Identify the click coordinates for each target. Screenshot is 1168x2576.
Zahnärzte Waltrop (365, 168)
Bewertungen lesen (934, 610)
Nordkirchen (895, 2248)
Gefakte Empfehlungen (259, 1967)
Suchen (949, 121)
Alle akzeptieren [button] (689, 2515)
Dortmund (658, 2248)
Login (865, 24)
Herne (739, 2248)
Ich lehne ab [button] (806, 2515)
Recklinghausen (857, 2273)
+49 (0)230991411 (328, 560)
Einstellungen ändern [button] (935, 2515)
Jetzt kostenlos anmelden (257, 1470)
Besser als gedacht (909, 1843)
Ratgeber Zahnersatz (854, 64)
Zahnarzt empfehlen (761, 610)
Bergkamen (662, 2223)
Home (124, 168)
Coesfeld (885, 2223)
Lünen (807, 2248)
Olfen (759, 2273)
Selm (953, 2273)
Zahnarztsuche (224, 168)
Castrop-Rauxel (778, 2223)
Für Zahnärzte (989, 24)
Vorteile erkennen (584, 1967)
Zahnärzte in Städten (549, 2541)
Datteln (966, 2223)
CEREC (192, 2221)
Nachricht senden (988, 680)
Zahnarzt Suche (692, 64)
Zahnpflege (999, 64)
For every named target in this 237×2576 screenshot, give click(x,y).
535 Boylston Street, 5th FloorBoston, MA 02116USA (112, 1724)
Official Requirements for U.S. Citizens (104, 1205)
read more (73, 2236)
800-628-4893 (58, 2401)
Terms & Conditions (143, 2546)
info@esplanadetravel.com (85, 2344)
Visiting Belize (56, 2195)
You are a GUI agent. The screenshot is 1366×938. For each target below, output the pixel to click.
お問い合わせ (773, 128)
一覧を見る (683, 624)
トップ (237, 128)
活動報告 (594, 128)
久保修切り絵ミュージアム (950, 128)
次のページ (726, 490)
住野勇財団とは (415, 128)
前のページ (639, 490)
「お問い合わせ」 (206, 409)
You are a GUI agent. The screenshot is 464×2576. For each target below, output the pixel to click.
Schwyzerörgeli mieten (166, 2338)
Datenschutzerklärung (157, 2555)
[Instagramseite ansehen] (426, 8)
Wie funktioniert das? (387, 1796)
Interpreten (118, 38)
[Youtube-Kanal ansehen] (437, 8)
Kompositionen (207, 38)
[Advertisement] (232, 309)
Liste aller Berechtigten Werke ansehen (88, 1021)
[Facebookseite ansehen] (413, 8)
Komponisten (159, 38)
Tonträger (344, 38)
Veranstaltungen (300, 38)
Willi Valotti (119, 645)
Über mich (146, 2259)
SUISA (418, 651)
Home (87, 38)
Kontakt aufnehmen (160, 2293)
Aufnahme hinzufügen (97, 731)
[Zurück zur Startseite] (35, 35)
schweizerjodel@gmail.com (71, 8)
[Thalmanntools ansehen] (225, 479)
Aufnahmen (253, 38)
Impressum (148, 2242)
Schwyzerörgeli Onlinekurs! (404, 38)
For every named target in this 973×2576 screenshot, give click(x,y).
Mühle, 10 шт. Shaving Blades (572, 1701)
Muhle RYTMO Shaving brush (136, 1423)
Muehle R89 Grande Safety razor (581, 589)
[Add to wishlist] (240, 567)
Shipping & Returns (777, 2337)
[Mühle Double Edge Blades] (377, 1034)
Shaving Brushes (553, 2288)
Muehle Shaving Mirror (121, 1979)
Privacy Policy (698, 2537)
________________________________________
# Task prompt
Beginning with the line containing "Alle akzeptieren [button] (689, 2515)" in the material above, copy every line exactly until you have copied the line containing "Besser als gedacht (909, 1843)".

# Solution for this problem
Alle akzeptieren [button] (689, 2515)
Dortmund (658, 2248)
Login (865, 24)
Herne (739, 2248)
Ich lehne ab [button] (806, 2515)
Recklinghausen (857, 2273)
+49 (0)230991411 (328, 560)
Einstellungen ändern [button] (935, 2515)
Jetzt kostenlos anmelden (257, 1470)
Besser als gedacht (909, 1843)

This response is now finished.